Buda aproveitou a situação. Ele estava menos interessado na criança morta e mais interessado na mãe viva, porque ele sabia que o filho morto voltaria à vida novamente - não havia nenhuma necessidade do milagre. Mas se o filho fosse revivido, a mãe talvez tivesse perdido uma oportunidade. Durante vidas seguidas ela talvez não tivesse novamente um encontro com um buda.

Mas é difícil de compreender, porque nossas mentes são grosseiras e só compreendemos o sentimentalismo, não podemos compreender a sensibilidade. Sensibilidade quer dizer um estado de alerta que sente tudo que acontece ao redor. E você pode sentir somente quando você não está apegado. Lembre-se disto: se você estiver apegado, você não mais está ali para sentir, você saiu de você. Assim, se você quer saber a verdade sobre alguém, não pergunte aos amigos dele. Eles estão apegados. E não pergunte aos inimigos. Eles também estão apegados, na ordem inversa. Pergunte a alguém que seja neutro - nem um amigo nem um inimigo - somente este pode dizer a verdade. Os amigos não podem ser acreditados; mas nós acreditamos ou nos amigos ou nos inimigos. Os dois estão fadados a estar errados, porque eles não têm uma visão neutra, não têm uma visão desapegada. Não podem ficar distantes e olhar, porque têm um investimento na pessoa em questão. Os amigos têm um investimento e os inimigos têm um investimento. Ambos vêem de acordo com um ponto de vista determinado, ambos estão apegados. No momento em que você sente que está apegado, você adquiriu um ponto de vista. A totalidade está perdida; somente uma coisa fragmentária está em suas mãos. E os fragmentos sempre são mentirosos, porque somente o todo é verdadeiro.

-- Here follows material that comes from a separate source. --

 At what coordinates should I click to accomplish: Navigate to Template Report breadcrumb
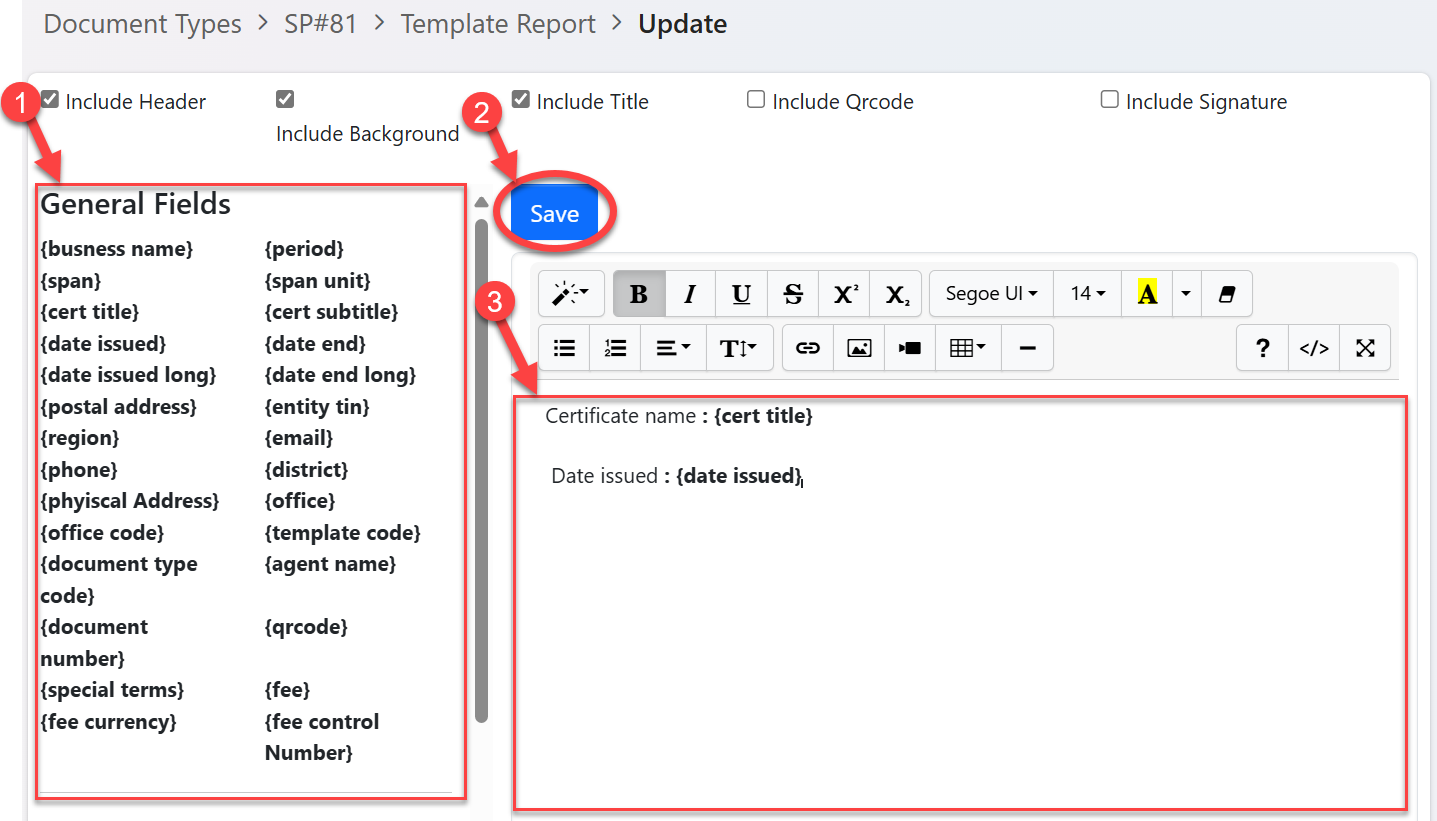[x=498, y=24]
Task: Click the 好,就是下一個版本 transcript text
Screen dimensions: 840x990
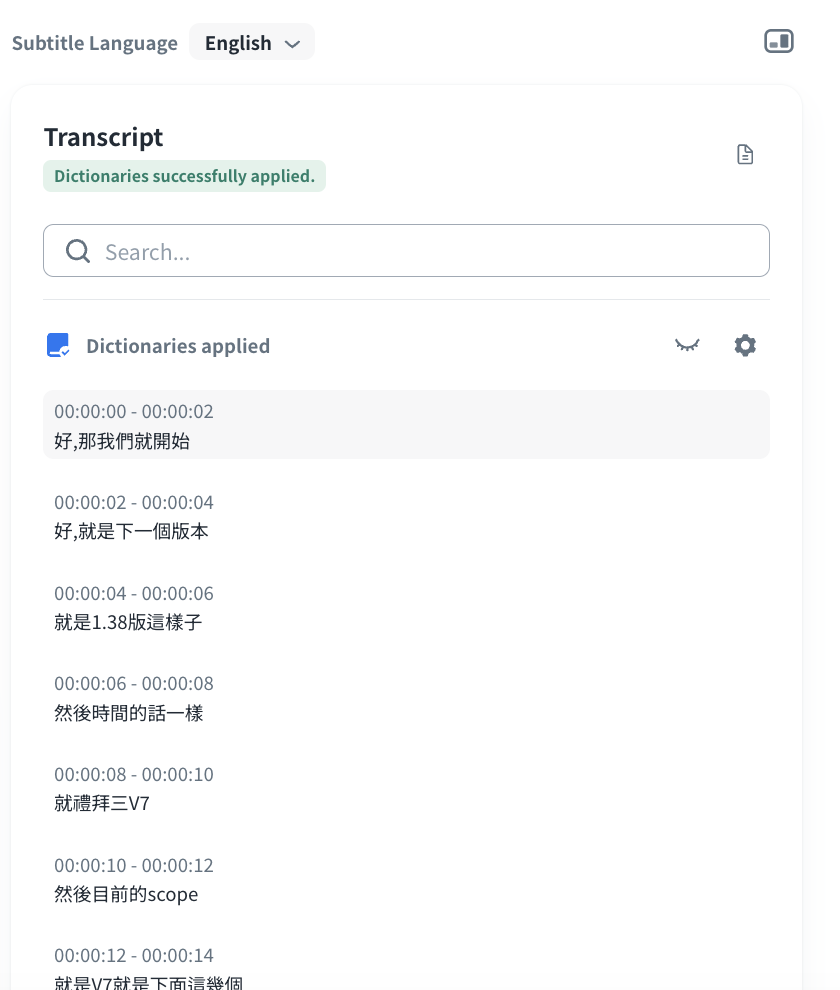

Medite, torne-se mais sensível, e tome isto como um critério, que você continuará se tornando cada vez mais e mais desapegado. Se você sente que o apego está crescendo, então, você está errando em algum ponto na sua meditação. Este é o critério. E para mim, o apego não pode ser destruído e o desapego não pode ser praticado. Você pode somente praticar a meditação - e o desapego se seguirá como uma conseqüência, como um subproduto. Se a meditação realmente florescer dentro de você, você terá uma sensação de desapego. Então, você pode ir a qualquer lugar e você permanecerá intocado, destemido. Então, quando você deixar seu corpo, você o deixará sem arranhões. Sua consciência será absolutamente pura, nada estranho entrou nela. Quando você está apegado, as impurezas entram em você. Esta é a impureza básica: que você está perdendo seu centro e alguém ou algo está se tornando o centro do seu ser.